It seems simpler than all this to me (which might be my error, I'm a simple-minded person!). Amplitude modulation of a signal produces sum and difference frequencies (stop me here if this is not correct, but I'm sure that it is).
Singing is alternate compressions and rarefactions of the air. Wouldn't we expect that to amplitude modulate any musical instrument that is driven by our air supply? If I blow softer or harder (within limitations) on a wind instrument, the sound is louder/softer - isn't that amplitude modulation?
So if I play a 400Hz note on a wind instrument, and sing at 600 Hz, I would expect there to be a 200Hz difference signal, the original carrier of 400 Hz, and a sum of 1000Hz.

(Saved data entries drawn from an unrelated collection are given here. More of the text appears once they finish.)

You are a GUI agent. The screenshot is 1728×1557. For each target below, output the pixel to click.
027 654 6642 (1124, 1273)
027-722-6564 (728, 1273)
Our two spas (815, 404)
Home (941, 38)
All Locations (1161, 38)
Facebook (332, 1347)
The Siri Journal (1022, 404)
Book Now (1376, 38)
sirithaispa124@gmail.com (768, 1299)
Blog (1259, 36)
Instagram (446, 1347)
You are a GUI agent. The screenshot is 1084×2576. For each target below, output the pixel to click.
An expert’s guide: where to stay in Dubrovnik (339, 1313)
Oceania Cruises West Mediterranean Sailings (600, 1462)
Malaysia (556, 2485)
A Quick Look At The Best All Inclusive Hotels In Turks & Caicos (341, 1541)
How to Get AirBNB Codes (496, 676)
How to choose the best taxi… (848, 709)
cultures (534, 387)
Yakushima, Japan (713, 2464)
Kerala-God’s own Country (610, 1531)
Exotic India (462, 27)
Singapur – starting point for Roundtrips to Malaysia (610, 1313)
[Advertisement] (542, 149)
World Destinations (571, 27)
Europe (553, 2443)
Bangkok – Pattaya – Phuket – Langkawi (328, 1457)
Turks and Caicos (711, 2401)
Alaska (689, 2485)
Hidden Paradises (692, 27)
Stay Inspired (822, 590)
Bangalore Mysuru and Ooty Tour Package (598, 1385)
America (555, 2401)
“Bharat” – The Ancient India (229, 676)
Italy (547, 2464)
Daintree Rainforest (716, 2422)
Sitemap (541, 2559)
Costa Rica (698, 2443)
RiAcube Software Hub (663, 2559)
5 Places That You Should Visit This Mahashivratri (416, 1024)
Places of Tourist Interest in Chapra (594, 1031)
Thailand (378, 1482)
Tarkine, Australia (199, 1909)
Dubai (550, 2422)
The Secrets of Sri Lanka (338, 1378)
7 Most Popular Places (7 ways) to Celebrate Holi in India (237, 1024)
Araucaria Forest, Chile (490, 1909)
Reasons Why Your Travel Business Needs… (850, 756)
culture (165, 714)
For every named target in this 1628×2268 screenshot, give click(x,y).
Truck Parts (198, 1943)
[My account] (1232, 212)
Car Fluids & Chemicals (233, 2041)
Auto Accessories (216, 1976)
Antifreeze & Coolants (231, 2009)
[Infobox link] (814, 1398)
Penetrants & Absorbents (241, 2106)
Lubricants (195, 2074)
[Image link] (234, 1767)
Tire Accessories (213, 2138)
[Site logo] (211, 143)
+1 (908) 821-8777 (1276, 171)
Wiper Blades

OP said he did not observe this difference frequency on a flute? Perhaps the flute is not so sensitive to the variations in air pressure that singing produces (and it's rather tough to sing loudly while maintaining the embouchure required to sound a note on a flute! - But we hopefully have some fans of the Jethro Tull band and Ian Anderson.). So not observing may not equate with "not existing"? And perhaps what I assume is the far greater non-linearity in a reed instrument, that the effect is far more pronounced with a reed? I no longer have a clarinet at my disposal, so I refer here:
https://www.britannica.com/art/reed-instrument
I believe this one-sided constricted motion of the reed is why
@Baluncore earlier made the comparison of the reed to a diode.
So, isn't that all that is needed? I don't understand, from the definition of amplitude modulation, why any sort of 'storage' is required?